■ Work request ■
Where the records below show a line containing "You are a computer-use agent. Image resolution: width=390", start copying; end with the line containing "Select the -2,0", and copy it too.

■ Data to process ■
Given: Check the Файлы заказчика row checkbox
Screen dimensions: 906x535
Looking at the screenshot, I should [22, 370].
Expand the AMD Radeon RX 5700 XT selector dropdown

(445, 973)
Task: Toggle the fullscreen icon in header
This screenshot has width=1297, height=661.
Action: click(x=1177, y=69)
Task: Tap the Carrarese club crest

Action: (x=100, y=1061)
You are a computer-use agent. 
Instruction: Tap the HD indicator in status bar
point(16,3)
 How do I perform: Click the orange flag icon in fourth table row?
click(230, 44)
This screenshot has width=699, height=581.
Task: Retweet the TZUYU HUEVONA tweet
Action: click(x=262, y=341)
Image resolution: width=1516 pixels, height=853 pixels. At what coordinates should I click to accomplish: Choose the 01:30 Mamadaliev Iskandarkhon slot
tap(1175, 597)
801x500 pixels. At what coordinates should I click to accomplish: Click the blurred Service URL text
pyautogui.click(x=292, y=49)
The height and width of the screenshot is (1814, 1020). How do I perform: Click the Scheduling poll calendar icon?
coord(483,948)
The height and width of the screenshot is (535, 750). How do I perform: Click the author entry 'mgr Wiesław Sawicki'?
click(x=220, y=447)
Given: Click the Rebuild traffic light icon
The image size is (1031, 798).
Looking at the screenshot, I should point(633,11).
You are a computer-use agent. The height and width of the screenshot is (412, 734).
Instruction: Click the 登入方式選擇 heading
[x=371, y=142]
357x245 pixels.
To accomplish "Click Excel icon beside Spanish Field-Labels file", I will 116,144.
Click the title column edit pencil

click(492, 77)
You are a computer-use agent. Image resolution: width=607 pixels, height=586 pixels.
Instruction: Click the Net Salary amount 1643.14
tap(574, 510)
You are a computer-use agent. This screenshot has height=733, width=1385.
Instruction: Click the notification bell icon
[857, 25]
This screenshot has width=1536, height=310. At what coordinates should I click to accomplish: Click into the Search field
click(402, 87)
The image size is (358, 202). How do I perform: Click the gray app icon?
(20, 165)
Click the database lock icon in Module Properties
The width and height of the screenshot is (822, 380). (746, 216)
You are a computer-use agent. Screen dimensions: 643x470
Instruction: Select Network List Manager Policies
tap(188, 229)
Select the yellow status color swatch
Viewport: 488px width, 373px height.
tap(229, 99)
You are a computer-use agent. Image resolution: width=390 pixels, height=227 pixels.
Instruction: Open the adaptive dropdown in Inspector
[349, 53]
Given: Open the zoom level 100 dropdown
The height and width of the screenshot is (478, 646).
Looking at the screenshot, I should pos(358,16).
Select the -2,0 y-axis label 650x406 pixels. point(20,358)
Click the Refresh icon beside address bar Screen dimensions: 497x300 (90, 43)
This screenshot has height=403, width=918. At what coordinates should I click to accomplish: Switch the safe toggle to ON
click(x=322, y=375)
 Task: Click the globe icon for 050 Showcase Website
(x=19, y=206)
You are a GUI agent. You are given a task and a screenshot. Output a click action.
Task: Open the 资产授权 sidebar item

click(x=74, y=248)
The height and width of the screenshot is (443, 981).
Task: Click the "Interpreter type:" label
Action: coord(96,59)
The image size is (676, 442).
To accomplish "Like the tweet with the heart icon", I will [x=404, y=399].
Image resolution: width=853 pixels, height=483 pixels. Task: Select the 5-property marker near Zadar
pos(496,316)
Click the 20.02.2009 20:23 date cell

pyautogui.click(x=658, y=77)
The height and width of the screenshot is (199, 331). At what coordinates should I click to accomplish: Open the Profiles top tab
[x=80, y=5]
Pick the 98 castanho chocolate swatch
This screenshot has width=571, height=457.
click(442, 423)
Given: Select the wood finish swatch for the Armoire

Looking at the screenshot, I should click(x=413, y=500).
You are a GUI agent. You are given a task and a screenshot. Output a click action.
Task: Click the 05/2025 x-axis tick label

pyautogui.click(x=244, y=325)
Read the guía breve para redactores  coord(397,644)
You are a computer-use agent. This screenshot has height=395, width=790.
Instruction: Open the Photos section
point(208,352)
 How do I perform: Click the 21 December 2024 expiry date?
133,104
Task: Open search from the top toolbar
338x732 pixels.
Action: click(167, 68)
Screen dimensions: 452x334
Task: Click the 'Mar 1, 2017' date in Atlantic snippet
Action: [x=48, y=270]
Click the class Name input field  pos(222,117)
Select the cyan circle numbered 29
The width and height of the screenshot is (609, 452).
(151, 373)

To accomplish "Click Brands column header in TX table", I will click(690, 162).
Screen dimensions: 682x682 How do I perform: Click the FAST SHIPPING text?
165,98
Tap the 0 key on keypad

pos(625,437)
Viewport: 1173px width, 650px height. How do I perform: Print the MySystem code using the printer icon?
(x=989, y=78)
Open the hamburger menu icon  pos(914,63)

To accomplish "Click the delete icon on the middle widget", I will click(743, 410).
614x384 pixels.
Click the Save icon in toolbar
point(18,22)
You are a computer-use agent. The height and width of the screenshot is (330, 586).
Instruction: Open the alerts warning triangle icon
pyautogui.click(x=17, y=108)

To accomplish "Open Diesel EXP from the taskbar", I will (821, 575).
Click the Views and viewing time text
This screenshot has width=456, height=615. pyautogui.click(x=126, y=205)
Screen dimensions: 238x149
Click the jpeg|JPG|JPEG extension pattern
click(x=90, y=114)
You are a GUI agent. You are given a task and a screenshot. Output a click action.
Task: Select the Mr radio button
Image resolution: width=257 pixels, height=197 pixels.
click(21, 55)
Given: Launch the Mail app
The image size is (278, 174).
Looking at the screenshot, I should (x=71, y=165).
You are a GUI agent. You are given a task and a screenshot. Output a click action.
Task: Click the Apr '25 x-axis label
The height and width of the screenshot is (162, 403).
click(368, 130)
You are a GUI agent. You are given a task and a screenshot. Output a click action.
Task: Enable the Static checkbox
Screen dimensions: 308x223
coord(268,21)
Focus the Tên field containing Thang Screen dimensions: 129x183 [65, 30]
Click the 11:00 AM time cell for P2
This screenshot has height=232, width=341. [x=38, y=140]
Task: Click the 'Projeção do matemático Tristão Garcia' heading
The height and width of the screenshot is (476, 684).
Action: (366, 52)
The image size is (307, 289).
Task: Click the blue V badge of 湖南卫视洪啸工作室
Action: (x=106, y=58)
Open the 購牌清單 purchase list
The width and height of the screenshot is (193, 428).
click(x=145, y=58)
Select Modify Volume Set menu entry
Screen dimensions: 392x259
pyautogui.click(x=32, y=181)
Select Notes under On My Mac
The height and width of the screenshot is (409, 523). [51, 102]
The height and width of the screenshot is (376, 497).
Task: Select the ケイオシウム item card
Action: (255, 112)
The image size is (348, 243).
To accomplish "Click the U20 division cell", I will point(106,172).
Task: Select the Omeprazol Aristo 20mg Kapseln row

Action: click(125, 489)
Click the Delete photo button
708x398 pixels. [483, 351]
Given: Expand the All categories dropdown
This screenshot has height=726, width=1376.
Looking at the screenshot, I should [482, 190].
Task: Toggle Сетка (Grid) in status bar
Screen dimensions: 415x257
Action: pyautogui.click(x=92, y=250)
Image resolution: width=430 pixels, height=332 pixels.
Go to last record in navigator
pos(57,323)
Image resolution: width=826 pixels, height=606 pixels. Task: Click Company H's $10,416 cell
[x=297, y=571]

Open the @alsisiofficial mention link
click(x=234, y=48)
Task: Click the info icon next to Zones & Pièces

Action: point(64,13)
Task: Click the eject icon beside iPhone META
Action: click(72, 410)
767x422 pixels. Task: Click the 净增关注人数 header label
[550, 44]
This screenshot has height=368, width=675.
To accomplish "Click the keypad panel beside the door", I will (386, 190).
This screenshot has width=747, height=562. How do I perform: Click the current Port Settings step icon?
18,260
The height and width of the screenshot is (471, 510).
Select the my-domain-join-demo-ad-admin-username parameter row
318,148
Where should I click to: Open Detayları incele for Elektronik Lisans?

■ Answer ■
You are a computer-use agent. Image resolution: width=390 pixels, height=227 pixels.
Instruction: Open the adaptive dropdown in Inspector
[349, 53]
Given: Open the zoom level 100 dropdown
The height and width of the screenshot is (478, 646).
Looking at the screenshot, I should pos(358,16).
Select the -2,0 y-axis label 650x406 pixels. point(20,358)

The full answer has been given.